O Parlamento canadiano adoptou ontem à noite uma resolução que reconhece que os habitantes do Quebec "formam uma nação no seio do Canadá", uma declaração que está a suscitar preocupações sobre a unidade do país.
O texto, apresentado pelo primeiro-ministro conservador, Stephen Harper, foi adoptado por uma larga maioria de 266 deputados contra 16.
O documento já provocou uma demissão no seio do Governo de Harper.
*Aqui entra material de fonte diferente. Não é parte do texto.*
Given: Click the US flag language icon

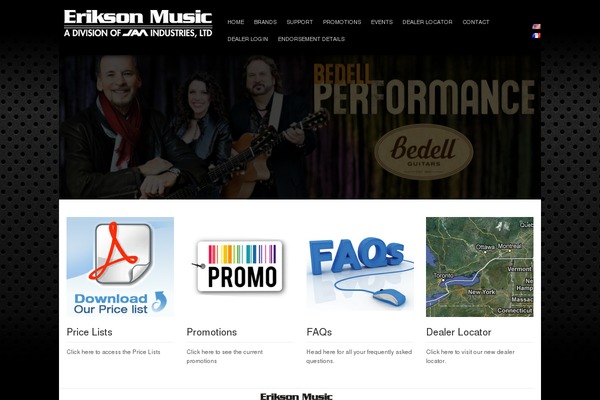Looking at the screenshot, I should tap(536, 26).
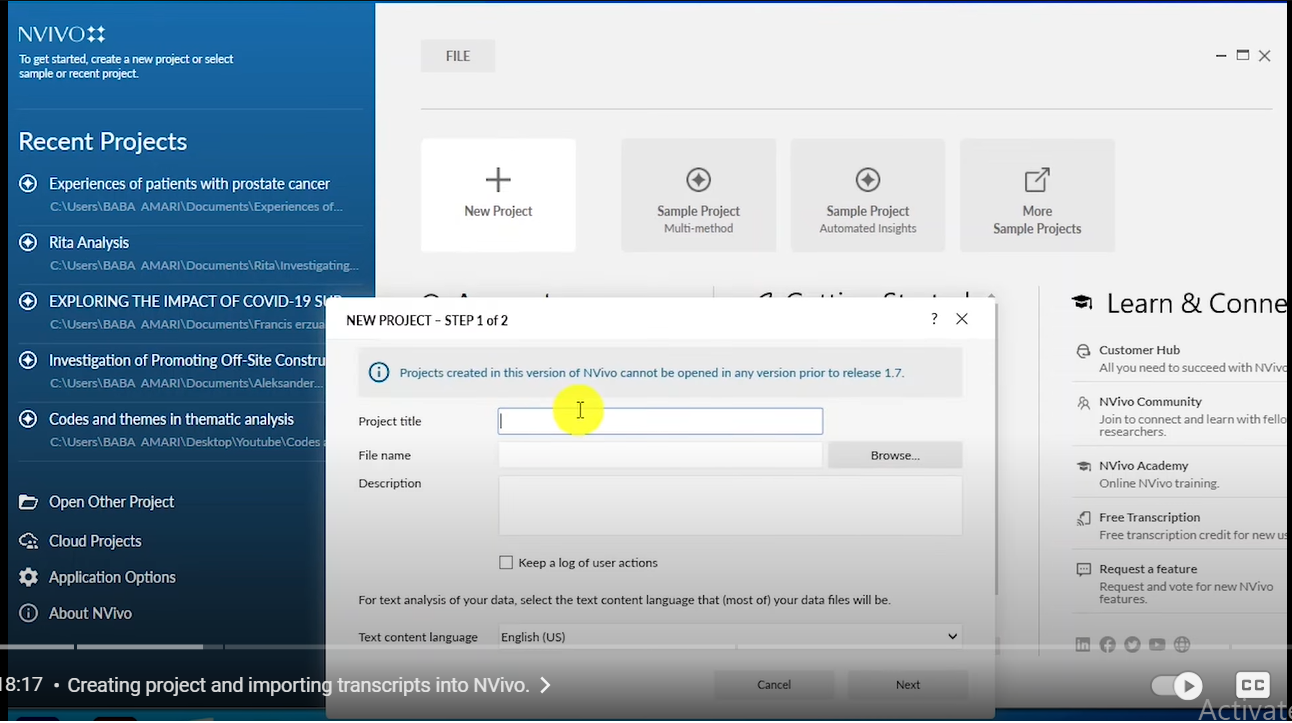Open the FILE menu

click(x=457, y=55)
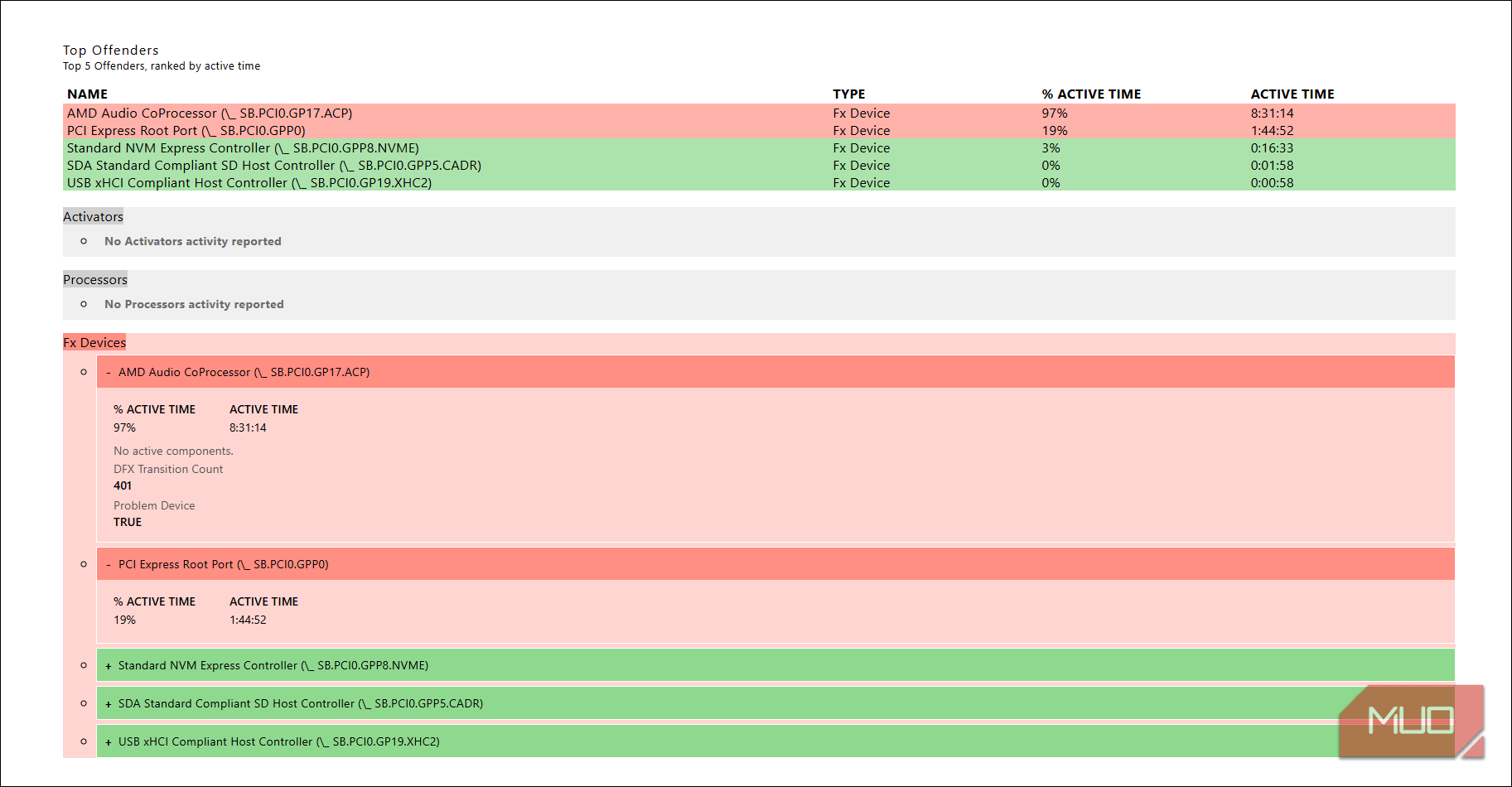
Task: Click the Top Offenders title
Action: [x=111, y=51]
O ministro dos Negócios Intergovernamentais, Michael Chong, convocou uma conferência de imprensa algumas horas antes da votação para anunciar que não podia votar o documento e que, por isso, iria abandonar o Governo.
"Acredito numa nação, indivisível, que se chama Canadá", sublinhou afirmando que o reconhecimento da nação do Quebeque dá argumentos aos independentistas. "Eles podem fazer valer esta ideia de que, se são uma nação dentro do Canadá, também podem sê-lo fora do Canadá", disse.
Os independistas anunciaram a intenção de organizar um terceiro referendo sobre a independência da província francófona se chegarem ao poder no Quebeque. Nas duas primeiras votações, em 1980 e em 1995, os habitantes pronunciaram-se contra a separação do Canadá.